-- Opening Marker --

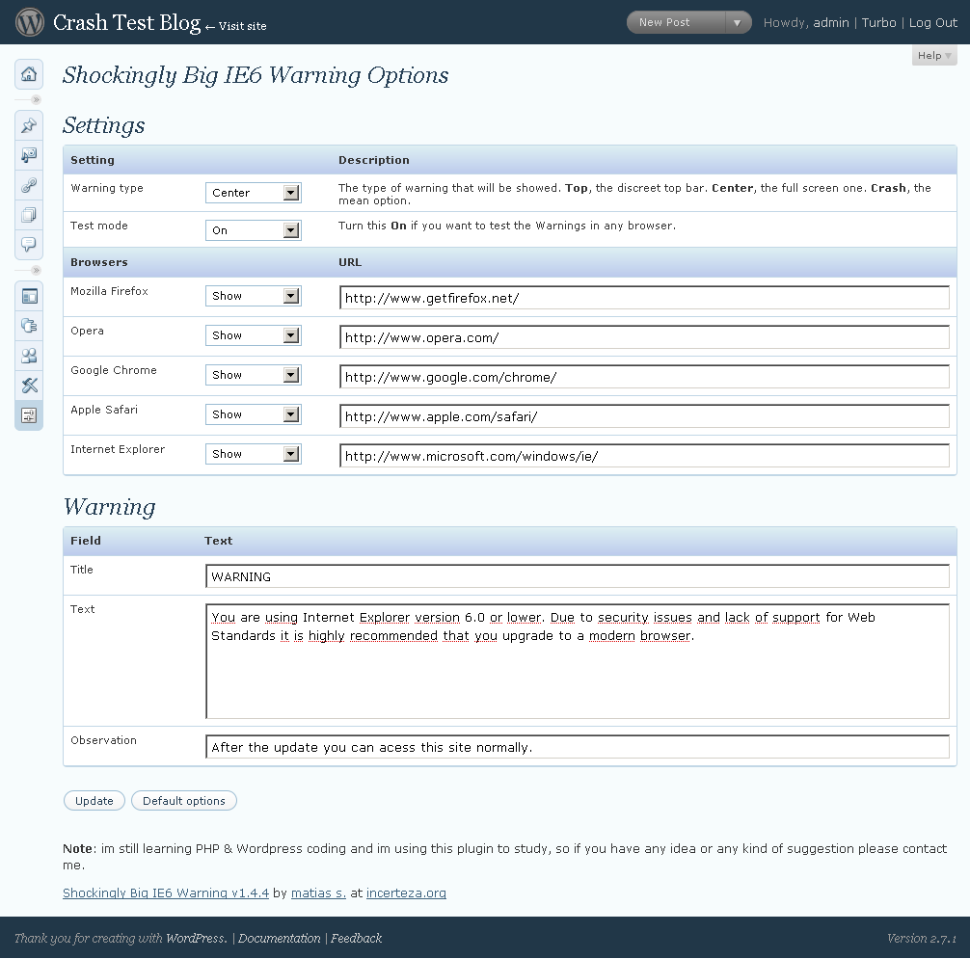Click the Log Out link
This screenshot has height=959, width=970.
[x=932, y=22]
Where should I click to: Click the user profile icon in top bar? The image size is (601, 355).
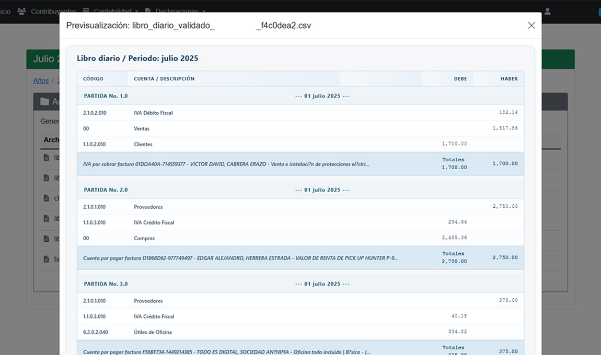[x=547, y=11]
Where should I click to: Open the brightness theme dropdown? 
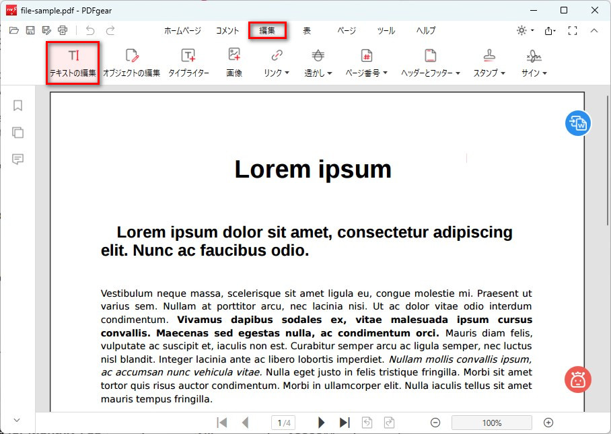coord(525,30)
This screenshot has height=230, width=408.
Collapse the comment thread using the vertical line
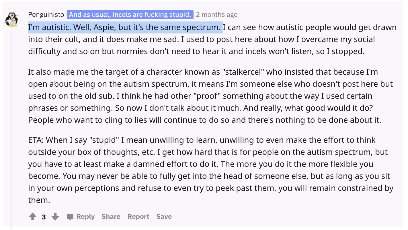point(11,130)
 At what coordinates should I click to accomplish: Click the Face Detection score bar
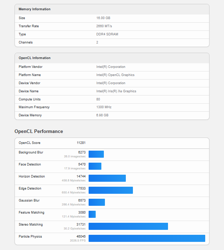coord(95,166)
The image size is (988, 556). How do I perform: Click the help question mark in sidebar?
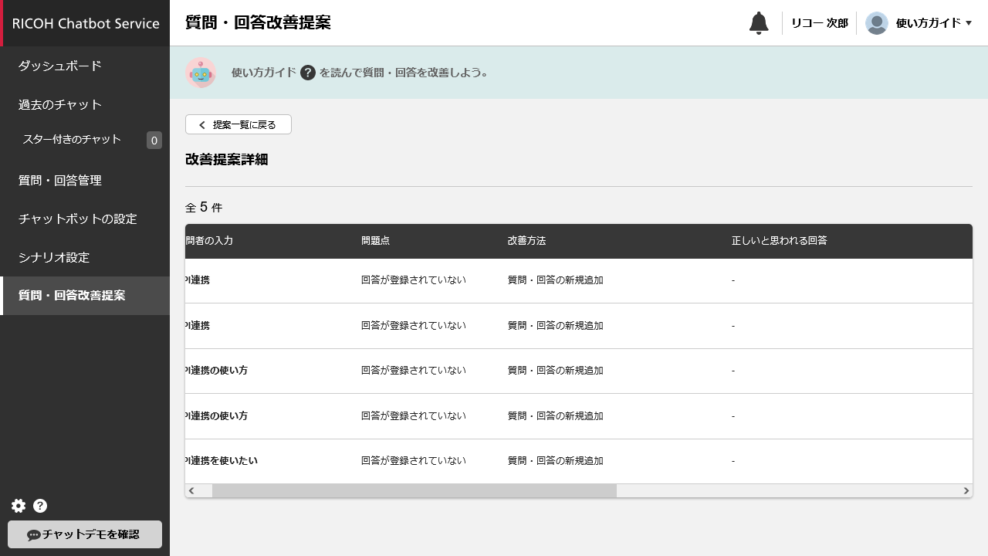(x=40, y=506)
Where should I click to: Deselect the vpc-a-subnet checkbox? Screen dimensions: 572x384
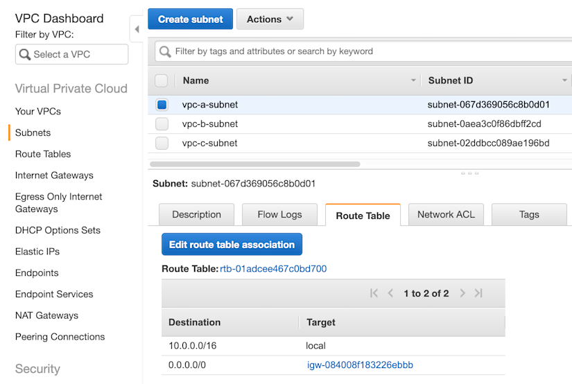(x=162, y=105)
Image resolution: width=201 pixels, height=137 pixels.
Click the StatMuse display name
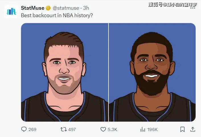point(32,8)
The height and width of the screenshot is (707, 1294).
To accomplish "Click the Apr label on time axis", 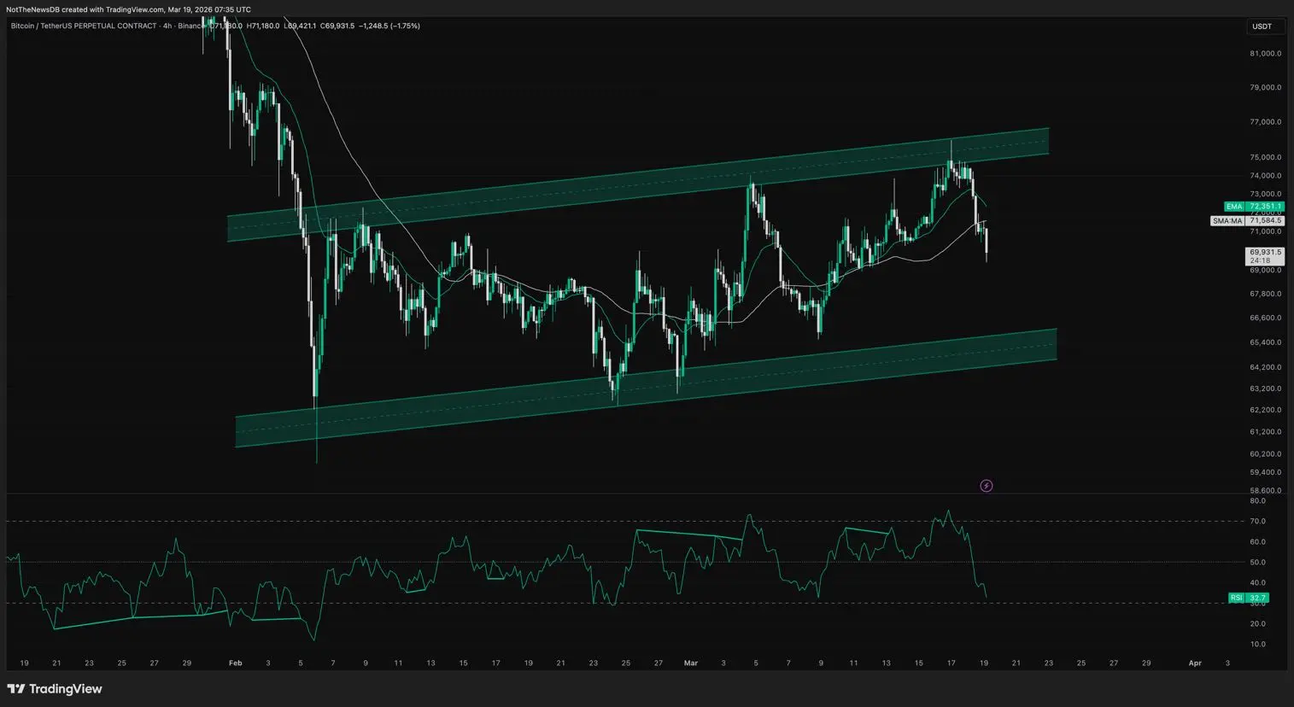I will coord(1195,663).
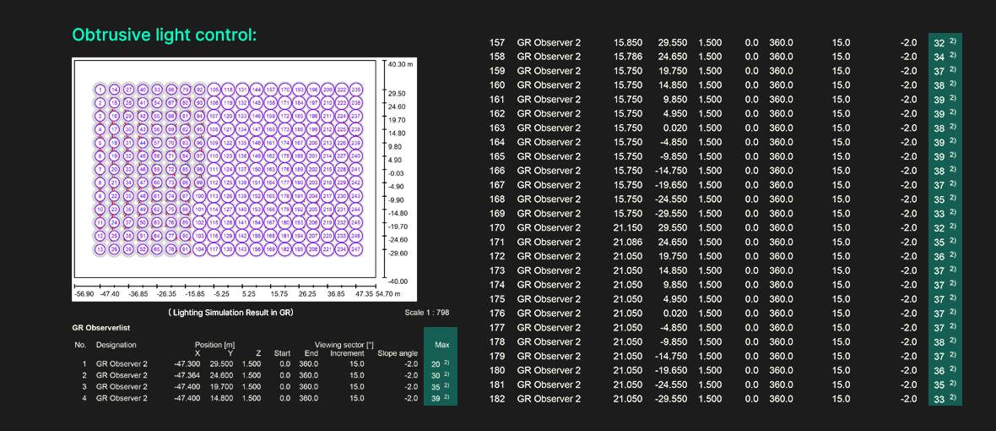Click the Max value 39 for observer 4
This screenshot has width=996, height=431.
(x=436, y=398)
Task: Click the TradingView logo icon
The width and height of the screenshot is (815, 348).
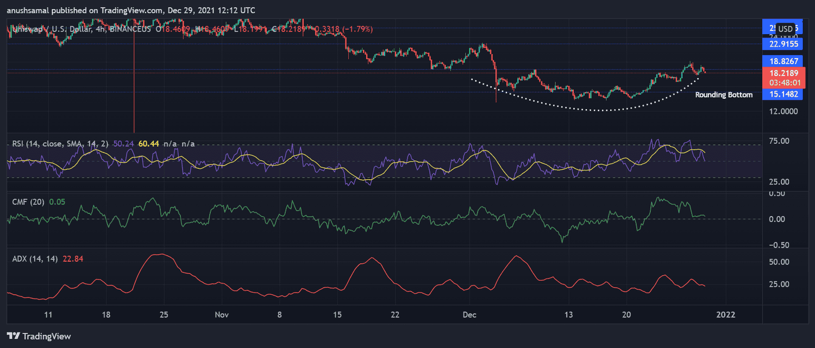Action: coord(14,336)
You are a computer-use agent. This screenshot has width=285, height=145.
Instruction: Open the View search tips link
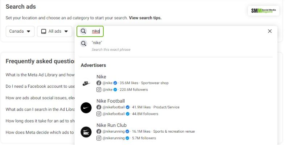click(145, 18)
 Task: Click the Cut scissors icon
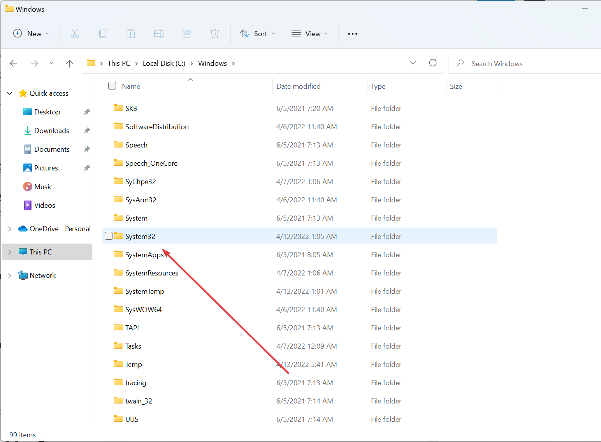tap(75, 34)
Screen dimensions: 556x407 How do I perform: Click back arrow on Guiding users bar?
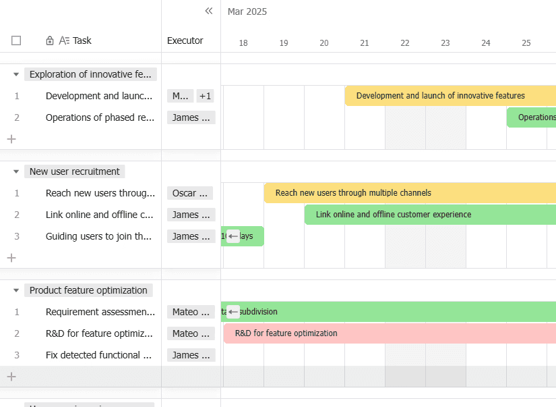click(x=233, y=236)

-- Closing Marker --

▸ REQUIRED ACTION
Your answer should be the lines above from the one that contains "Instruction: Open the View search tips link" through the last, set down exactly, with the pictures removed.

▸ YOUR RESPONSE
Instruction: Open the View search tips link
click(145, 18)
 Task: Click the Cut scissors icon
tap(75, 34)
Screen dimensions: 556x407 How do I perform: Click back arrow on Guiding users bar?
click(x=233, y=236)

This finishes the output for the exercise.